- _Exercise text_:
####################

When creating an alert rule, Grafana suggests several optional annotations, such as description, summary, runbook_url, dashboardUId and panelId, which help identify and respond to alerts. You can also create custom annotations.

Annotations are key-value pairs, and their values can contain a combination of text and template code that is evaluated when the alert fires.

Annotations can contain plain text, but you should template annotations if you need to display query values that are relevant to the alert, for example:

  • Show the query value that triggers the alert.
  • Include labels returned by the query that identify the alert.
  • Format the annotation message depending on a query value.

Here’s an example of templating an annotation, which explains where and why the alert was triggered. In this case, the alert triggers when CPU usage exceeds a threshold, and the summary annotation provides the relevant details.

CPU usage for {{ index $labels "instance" }} has exceeded 80% ({{ index $values "A" }}) for the last 5 minutes.

The outcome of this template would be:

CPU usage for Instance 1 has exceeded 80% (81.2345) for the last 5 minutes.

Implement annotations that provide meaningful information to respond to your alerts. Annotations are displayed in the Grafana alert detail view and are included by default in notifications.

For more details on how to template annotations, refer to Template annotations and labels.

Template labels

Labels are used to differentiate one alert instance from all other alert instances, as the set of labels uniquely identifies an alert instance. Notification policies and silences use labels to handle alert instances.

Template labels when you need to improve or change how alerts are uniquely identified. This is helpful if the labels you get from your query aren’t detailed enough.

Here’s an example of templating a severity label based on the query value:

{{ if (gt $values.A.Value 90.0) -}}
critical
{{ else if (gt $values.A.Value 80.0) -}}
high
{{ else if (gt $values.A.Value 60.0) -}}
medium
{{ else -}}
low
{{- end }}

Avoid using query values in labels, as this may result in the creation of numerous alerts when only one is needed. Use annotation to inform about the query value instead.

For more details on how to template labels, refer to Template annotations and labels.

Template notifications

Notification templates allow you to customize the content of your notifications, such as the subject of an email or the body of a Slack message.

Notification templates differ from templating annotations and labels in the following ways:

  • Notification templates are assigned to the Contact point, rather than the alert rule.
  • If not specified, the contact point uses a default template that includes relevant alert information.
  • You can create reusable notification templates and reference them in other templates.
  • The same template can be shared across multiple contact points, making it easier to maintain and ensuring consistency.
  • While both annotation/label templates and notification templates use the same templating language, the available variables and functions differ. For more details, refer to the notification template reference and annotation/label template reference.
  • Notification templates should not be used to add additional information to individual alerts—use annotations for that purpose.

Here is an example of a notification template that summarizes all firing and resolved alerts in a notification group:

{{ define "alerts.message" -}}
  {{ if .Alerts.Firing -}}
    {{ len .Alerts.Firing }} firing alert(s)
    {{ template "alerts.summarize" .Alerts.Firing }}
  {{- end }}
  {{- if .Alerts.Resolved -}}
    {{ len .Alerts.Resolved }} resolved alert(s)
    {{ template "alerts.summarize" .Alerts.Resolved }}
  {{- end }}
{{- end }}

{{ define "alerts.summarize" -}}
  {{ range . -}}
  - {{ index .Annotations "summary" }}
  {{ end }}
{{ end }}

The notification message to the contact point would look like this:

1 firing alert(s)
- The database server db1 has exceeded 75% of available disk space. Disk space used is 76%, please resize the disk size within the next 24 hours.

1 resolved alert(s)
- The web server web1 has been responding to 5% of HTTP requests with 5xx errors for the last 5 minutes.

For instructions on creating and using notification templates, refer to Create notification templates.

####################

- _Records shown_:

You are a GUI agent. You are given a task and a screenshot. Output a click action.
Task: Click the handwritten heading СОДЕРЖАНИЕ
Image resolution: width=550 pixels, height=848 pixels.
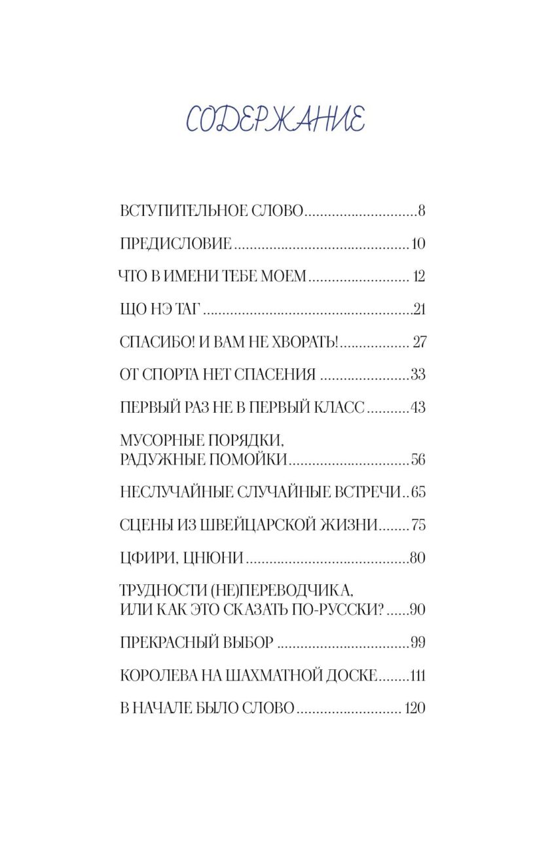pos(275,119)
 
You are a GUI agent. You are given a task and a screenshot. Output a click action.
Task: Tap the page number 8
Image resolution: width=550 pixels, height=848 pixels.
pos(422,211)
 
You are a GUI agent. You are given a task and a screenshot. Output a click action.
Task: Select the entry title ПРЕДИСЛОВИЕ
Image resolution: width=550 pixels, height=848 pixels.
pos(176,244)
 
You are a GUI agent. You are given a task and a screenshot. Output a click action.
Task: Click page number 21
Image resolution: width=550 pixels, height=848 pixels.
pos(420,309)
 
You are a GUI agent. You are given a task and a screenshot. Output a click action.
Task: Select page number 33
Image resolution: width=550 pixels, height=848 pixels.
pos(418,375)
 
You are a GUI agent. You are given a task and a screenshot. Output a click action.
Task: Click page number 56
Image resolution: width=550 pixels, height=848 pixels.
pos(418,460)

####################

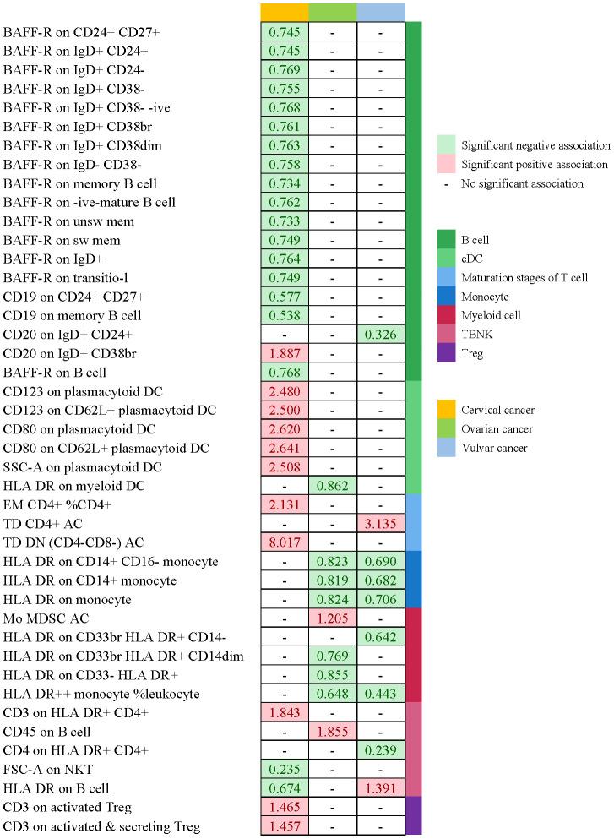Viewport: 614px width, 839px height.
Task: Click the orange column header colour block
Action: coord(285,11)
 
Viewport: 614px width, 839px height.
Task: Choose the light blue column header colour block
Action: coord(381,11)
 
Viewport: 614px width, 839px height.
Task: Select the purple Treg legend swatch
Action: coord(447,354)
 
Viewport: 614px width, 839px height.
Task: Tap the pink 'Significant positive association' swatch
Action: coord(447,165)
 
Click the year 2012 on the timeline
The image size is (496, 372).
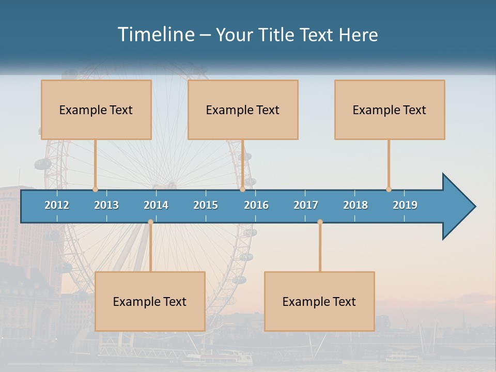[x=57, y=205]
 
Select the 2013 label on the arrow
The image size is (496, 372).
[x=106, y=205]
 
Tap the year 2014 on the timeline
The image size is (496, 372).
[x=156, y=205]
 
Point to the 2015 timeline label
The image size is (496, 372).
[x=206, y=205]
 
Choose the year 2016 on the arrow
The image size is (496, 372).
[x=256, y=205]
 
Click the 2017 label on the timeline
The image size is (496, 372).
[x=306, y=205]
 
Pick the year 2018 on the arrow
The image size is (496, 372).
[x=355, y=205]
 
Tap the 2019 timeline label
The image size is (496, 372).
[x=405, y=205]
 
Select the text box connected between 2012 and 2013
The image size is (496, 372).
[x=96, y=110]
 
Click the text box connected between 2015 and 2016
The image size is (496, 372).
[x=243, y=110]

####################

- _Questions to answer_:
[1] Sum up the Grafana templating text in two sentences.
[2] Repeat the Grafana templating text word for word, starting at "When creating an" and ending at "identify the alert.".
[3] In the Grafana templating text, what does a contact point use when no notification template is specified?
The records have nothing to do with the text.

- _Answers to each task_:
[1] In Grafana, you can template annotations to show details such as the query value that triggered an alert, and template labels to change how alert instances are uniquely identified, though query values should not go in labels. Notification templates are assigned to contact points rather than alert rules, customize content such as an email subject or Slack message body, and can be reused and shared across multiple contact points.

[2]
When creating an alert rule, Grafana suggests several optional annotations, such as description, summary, runbook_url, dashboardUId and panelId, which help identify and respond to alerts. You can also create custom annotations.

Annotations are key-value pairs, and their values can contain a combination of text and template code that is evaluated when the alert fires.

Annotations can contain plain text, but you should template annotations if you need to display query values that are relevant to the alert, for example:

  • Show the query value that triggers the alert.
  • Include labels returned by the query that identify the alert.

[3] It uses a default template that includes relevant alert information.